== Provided records ==

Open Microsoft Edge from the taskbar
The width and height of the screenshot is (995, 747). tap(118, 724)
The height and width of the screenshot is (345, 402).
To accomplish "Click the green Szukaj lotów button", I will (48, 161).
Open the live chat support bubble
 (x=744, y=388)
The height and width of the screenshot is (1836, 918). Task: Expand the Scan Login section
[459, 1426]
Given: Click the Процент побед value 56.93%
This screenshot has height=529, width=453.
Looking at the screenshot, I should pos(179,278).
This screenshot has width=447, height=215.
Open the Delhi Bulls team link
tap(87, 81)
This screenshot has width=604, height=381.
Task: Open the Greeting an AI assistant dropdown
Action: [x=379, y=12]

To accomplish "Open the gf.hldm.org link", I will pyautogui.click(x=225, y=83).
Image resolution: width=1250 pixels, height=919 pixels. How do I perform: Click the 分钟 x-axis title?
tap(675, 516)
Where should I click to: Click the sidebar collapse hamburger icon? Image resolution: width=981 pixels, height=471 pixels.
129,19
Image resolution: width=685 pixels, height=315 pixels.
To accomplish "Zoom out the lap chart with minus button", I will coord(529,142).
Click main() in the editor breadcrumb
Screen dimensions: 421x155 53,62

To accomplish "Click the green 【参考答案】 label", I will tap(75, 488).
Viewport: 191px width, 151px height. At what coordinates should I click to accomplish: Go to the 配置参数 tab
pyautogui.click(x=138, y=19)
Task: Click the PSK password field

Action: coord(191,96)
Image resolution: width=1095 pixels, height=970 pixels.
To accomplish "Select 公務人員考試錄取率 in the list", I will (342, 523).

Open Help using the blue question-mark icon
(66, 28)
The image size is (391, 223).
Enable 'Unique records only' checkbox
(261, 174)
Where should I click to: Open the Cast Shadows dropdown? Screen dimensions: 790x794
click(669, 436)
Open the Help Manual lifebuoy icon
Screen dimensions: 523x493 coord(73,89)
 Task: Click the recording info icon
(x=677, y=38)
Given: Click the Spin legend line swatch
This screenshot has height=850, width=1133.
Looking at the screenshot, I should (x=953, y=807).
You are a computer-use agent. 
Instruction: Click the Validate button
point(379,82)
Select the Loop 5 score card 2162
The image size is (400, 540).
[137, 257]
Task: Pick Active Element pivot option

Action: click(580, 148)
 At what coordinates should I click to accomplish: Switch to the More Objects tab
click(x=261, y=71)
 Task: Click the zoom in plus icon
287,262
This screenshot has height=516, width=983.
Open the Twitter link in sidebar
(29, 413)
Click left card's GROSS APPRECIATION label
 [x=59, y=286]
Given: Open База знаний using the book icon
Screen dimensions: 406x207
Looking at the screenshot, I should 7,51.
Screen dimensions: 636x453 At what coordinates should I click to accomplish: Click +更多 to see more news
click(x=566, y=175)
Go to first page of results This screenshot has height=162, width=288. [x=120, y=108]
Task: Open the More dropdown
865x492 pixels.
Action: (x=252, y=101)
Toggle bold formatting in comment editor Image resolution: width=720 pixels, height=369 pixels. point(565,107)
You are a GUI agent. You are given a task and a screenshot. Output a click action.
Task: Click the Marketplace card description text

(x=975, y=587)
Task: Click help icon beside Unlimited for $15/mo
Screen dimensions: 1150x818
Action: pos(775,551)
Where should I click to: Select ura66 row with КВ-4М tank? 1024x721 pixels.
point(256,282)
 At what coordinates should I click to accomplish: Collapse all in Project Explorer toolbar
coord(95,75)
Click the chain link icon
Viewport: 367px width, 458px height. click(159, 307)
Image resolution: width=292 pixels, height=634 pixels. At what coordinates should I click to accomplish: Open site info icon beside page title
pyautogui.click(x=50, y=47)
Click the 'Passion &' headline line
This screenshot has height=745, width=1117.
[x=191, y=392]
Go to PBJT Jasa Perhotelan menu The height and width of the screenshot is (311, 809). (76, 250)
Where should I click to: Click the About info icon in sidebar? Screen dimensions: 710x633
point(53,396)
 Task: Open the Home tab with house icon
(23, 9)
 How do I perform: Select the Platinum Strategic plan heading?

===

Work required:
Whenever the word "green" shows up in a line of the entries above, copy that line.

Finished exercise:
To accomplish "Click the green Szukaj lotów button", I will (48, 161).
To accomplish "Click the green 【参考答案】 label", I will tap(75, 488).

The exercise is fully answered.